I can feel the darkness closing in around me. Set to swallow me whole. And I remember Admiral Adams in his farewell, looking directly at me as he spoke the academy motto, those words and that memory now blinding in my mind.
We the Legion
We the light
Burning bright against the night
“You cannot fight us, Cat.”
Watch me.
“You cannot stop us forever.”
I don’t need to.
“We are legion.”
So
am
I
I reach out through the network. The tendrils of energy connecting all of it. All of us. Turning the strength of the many back upon itself. I just need to buy them time. Time to run, get out, get away. Time to get the hells off this infected rock, to regroup, to recognize what Auri actually is and what she’s supposed to do.
This defeat is a victory.
I can feel her in my mind. Reaching out into me, radiant midnight blue, flaring bright against our burning blue green.
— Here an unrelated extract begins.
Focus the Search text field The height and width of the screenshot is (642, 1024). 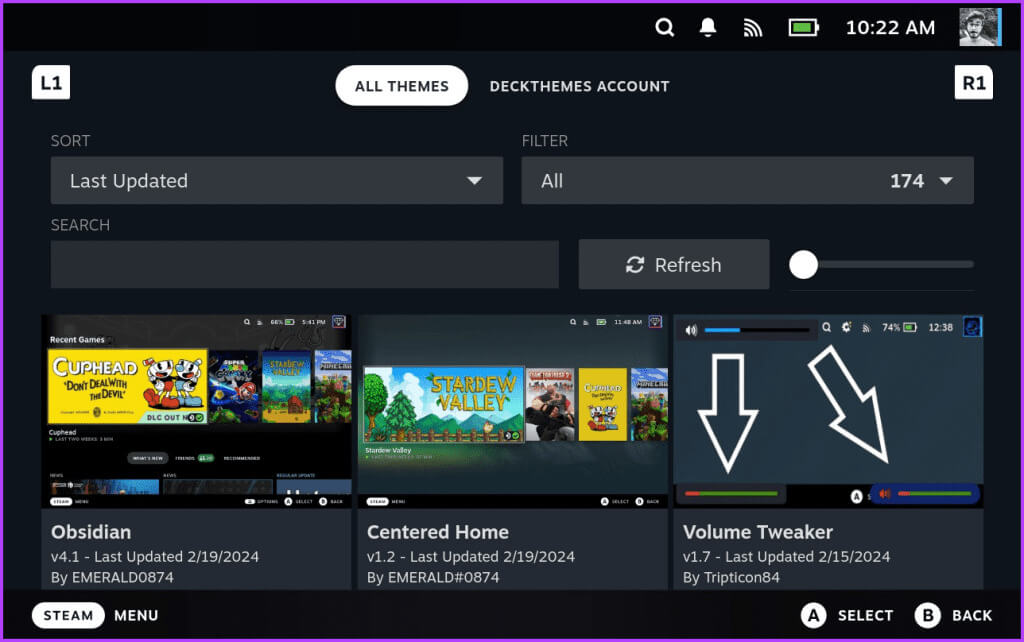305,265
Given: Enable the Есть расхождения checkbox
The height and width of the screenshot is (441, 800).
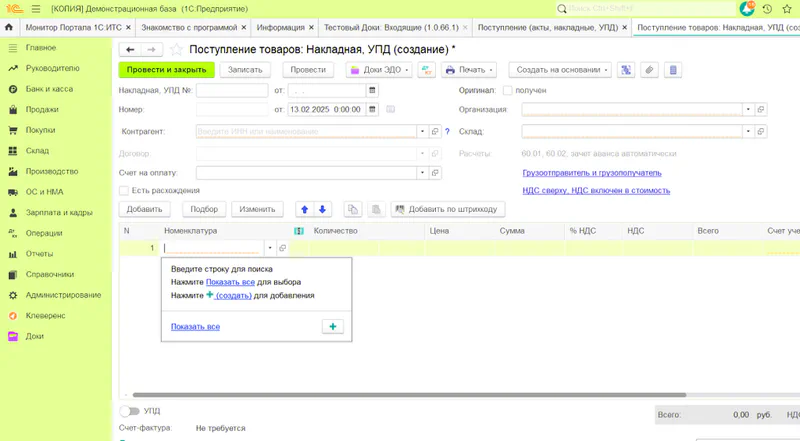Looking at the screenshot, I should [124, 190].
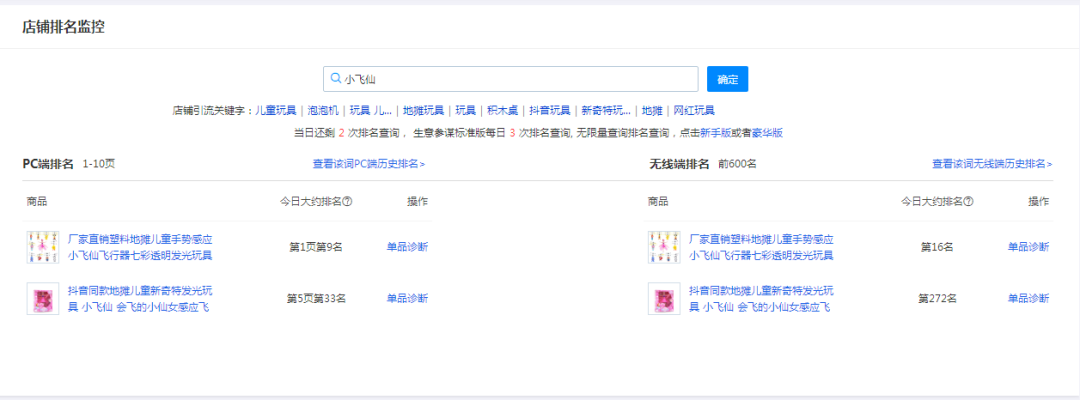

I can’t hold them for long, O’Malley. …
“Cat, I …”
GO!
Princeps and the others tremble in place. Struggling against the tiny army of me. Aurora can feel them, crashing against me, wave after suffocating wave. She knows better than all the others—that there’s nothing that can be done. And so she turns to Tyler, who’s still staring at me in horror.
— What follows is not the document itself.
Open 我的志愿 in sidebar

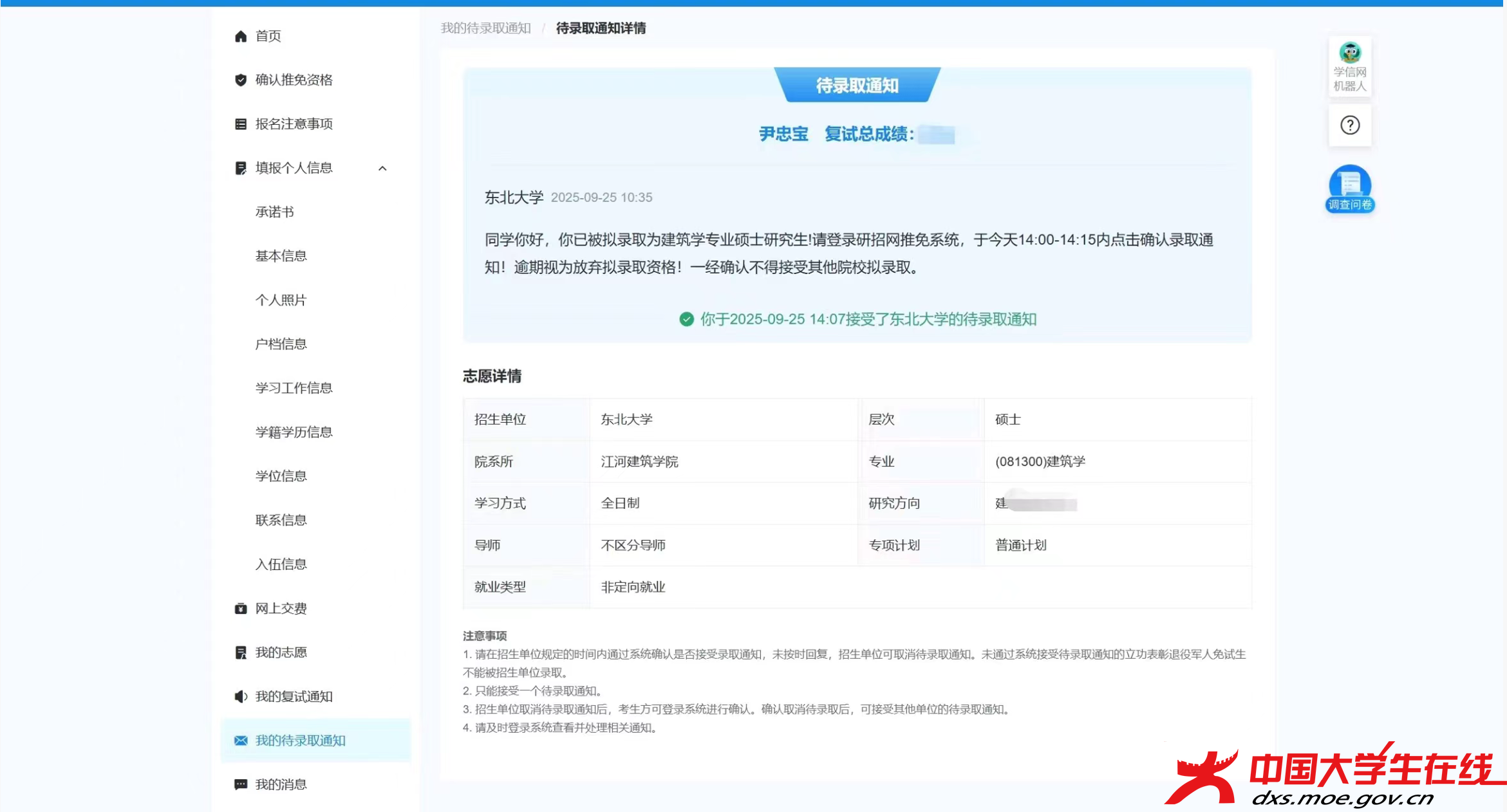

“Tyler, we have to go,” she says.
He blinks at her, understanding her meaning.
Tyler, we have to leave her.
I reach into the muscle that was me. Feel the tears welling in my new blue eyes as I force the lungs to move, the mouth to speak.
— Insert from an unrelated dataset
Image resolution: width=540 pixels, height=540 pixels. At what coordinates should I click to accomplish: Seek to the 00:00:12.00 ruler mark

“I told you, Ty,” I whisper. “You h
ave to let me go.”
“Cat, no.”
“Please …”
I can feel them. All of them. These people who were my family. These people who were my friends. They’re members of the Aurora Legion, and they don’t leave their people behind. But each of them knows, in their own way, that I won’t be people for very much longer.
I feel it slipping. I lose my grip. The undergrowth, Princeps, the colonists surge forward and Aurora throws up her hands, a sphere of pure telekinetic force keeping the flood in check. I can’t hold them back anymore. I can only hold on to this tiny fragment of me—this last tiny island in a sea of warm, sweet darkness.
I don’t want to leave them. But looking into the Ra’haam—all it is and can become—I realize with a tiny spark of horror that I don’t want to leave it, either.
I look at Tyler. The scar I gave him when we were kids. The tears in his eyes. And I see it. Here at the end. Shining bright against this night.
“Cat … ,” he whispers. “I …”
“I know,” I breathe.
I shiver.
Feeling it close in around me.
“Go,” I beg. “While you still can.”
They run. Limping. Sobbing. Finian clutching the core fuel he synthesized, Kal and Zila supporting his weight. Scarlett, arm in arm with her twin, understanding maybe better than he does. Aurora leads them toward the GIA shuttle, arms flung up, a bubble of telekinetic force pushing back the rippling tendrils, the grasping hands, the all of us set to swallow the six of them.
I follow them at distance. Walking through the seething, clawing, biting growths, the wreckage of the broken reactor, the ruins of this broken colony. A blue wind kisses my skin. I can feel it working its way inward now, encroaching on the tiny spark. The last ember. All that remains of me.
I feel its power.
I feel its warmth.
I feel its welcome.
I take off my helmet.
And I’m nineteen and a million years old and standing in a sea of rippling blue-green as the people who were my friends bundle inside that little ship. And I can feel the spores dancing in the air around me and bubbling under the mantle beneath me and all the knowledge in the singularity waiting to embrace me. I’m a million light-years from where I was born and yet I’m right at home. And I’m exhilarated and I’m terrified and I’m laughing and I’m screaming and I’m everything and I’m nothing and I’m Cat and I’m Ra’haam and as the Longbow door cycles closed, as I look on them with eyes that are still mine for the very last time, I see him turn and look back at me.